→ Exercise goal
Where a line of the records holds the string "menu", copy that line.
>>>
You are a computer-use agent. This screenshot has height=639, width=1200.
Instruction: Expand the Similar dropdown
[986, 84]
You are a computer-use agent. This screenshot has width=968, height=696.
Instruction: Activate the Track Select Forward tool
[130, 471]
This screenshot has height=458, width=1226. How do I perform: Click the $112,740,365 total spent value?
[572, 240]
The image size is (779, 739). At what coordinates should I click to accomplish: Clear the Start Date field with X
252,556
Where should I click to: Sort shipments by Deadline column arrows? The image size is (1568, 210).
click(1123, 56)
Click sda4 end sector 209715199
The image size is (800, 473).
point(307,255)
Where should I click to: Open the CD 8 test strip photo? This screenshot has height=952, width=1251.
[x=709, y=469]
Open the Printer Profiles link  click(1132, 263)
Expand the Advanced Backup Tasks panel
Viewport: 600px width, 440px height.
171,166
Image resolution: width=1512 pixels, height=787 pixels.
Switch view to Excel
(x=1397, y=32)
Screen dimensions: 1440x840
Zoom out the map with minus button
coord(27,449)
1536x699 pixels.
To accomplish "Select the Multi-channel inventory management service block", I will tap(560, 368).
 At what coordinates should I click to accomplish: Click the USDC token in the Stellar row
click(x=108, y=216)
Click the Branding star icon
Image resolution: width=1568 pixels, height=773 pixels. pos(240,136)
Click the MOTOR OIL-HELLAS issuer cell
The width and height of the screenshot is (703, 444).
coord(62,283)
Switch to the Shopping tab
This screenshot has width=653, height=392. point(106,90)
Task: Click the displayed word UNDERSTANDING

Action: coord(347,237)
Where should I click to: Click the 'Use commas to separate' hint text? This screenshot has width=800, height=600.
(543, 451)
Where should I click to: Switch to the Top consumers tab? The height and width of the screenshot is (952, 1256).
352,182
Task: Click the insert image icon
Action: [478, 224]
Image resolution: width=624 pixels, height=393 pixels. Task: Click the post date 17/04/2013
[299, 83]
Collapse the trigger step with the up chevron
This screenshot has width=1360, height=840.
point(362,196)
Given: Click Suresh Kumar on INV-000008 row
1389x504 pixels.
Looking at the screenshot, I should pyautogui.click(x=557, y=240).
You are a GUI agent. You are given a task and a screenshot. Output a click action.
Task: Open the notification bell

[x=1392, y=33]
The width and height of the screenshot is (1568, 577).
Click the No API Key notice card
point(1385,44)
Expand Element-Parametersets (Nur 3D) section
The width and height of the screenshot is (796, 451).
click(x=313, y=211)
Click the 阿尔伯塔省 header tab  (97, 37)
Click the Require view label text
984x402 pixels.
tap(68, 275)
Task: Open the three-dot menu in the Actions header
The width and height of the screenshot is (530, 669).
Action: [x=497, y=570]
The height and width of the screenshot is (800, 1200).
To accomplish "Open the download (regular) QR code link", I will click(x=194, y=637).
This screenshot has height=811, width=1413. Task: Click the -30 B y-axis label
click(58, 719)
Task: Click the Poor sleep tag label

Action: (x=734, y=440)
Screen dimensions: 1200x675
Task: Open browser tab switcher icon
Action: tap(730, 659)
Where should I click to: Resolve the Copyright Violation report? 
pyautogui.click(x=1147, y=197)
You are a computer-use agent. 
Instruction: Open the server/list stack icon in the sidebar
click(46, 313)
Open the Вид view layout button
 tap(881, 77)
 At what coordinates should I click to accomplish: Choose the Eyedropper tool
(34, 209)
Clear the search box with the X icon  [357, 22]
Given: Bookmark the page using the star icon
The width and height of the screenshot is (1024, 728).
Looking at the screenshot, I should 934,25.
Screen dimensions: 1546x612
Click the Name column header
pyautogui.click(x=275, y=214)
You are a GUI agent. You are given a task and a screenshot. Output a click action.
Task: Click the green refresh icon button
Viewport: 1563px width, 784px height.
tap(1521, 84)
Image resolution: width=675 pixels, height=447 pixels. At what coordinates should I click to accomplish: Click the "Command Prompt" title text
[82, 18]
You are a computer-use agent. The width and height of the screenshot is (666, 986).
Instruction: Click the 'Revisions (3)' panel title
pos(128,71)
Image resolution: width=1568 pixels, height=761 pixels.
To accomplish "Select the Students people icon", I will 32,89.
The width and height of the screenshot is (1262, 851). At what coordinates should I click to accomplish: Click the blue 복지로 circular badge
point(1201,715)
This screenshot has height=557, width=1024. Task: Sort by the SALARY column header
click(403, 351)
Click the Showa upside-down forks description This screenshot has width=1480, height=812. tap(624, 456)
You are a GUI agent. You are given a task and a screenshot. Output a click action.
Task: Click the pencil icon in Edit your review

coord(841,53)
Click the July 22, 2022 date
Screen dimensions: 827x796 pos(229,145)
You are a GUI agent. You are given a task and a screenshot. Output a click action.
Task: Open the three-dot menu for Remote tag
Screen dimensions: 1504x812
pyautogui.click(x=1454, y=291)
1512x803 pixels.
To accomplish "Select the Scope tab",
<<<
→ Result below
Task: Open the three-dot menu in the Actions header
Task: Open the three-dot menu for Remote tag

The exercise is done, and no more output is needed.